Some entries follow. Reproduce exactly the lines starting at the one with "1568x783 pixels. How" and stopping after the one with "This screenshot has height=600, width=800.".

*** Opening of Input material ***

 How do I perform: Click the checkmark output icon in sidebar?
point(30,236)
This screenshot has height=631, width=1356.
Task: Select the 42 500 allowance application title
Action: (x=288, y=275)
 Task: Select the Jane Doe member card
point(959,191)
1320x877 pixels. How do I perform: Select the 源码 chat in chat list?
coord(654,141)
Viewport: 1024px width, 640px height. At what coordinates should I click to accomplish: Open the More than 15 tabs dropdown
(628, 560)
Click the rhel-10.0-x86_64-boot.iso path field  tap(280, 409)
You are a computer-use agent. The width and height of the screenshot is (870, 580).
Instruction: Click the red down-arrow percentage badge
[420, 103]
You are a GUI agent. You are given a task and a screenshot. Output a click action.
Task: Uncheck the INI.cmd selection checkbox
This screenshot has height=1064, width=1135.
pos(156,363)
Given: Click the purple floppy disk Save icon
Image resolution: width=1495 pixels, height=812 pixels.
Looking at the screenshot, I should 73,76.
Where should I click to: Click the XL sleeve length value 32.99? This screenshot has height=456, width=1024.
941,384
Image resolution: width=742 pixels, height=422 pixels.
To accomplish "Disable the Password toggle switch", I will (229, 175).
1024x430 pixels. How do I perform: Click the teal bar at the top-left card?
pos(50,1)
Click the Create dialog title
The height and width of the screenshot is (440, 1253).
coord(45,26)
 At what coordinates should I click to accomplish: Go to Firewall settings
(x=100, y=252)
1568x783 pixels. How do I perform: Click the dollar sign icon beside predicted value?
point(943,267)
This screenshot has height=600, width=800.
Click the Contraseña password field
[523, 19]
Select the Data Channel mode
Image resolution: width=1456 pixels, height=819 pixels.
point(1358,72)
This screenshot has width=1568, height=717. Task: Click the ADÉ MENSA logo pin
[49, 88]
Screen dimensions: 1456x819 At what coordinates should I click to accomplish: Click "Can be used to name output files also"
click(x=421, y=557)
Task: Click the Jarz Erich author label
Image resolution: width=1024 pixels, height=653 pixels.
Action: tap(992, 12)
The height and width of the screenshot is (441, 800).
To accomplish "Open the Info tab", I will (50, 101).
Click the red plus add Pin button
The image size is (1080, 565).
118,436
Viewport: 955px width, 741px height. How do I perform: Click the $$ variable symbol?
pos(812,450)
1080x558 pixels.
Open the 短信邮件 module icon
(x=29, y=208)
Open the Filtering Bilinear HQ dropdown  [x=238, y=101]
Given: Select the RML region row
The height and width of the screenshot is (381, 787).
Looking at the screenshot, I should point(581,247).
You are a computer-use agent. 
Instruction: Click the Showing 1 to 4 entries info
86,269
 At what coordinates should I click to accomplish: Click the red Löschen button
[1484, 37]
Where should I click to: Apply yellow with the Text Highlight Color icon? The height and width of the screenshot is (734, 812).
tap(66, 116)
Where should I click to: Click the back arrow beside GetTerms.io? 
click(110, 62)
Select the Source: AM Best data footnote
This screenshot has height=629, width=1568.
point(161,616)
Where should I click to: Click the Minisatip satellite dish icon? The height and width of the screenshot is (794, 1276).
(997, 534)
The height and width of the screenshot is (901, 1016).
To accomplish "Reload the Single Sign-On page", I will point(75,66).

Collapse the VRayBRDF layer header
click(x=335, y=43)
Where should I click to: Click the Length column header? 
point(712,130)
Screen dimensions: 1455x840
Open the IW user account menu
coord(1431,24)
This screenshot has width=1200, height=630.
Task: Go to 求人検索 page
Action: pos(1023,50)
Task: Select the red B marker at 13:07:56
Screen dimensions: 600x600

*** Close of Input material ***

Response to this task
1568x783 pixels. How do I perform: Click the dollar sign icon beside predicted value?
point(943,267)
This screenshot has height=600, width=800.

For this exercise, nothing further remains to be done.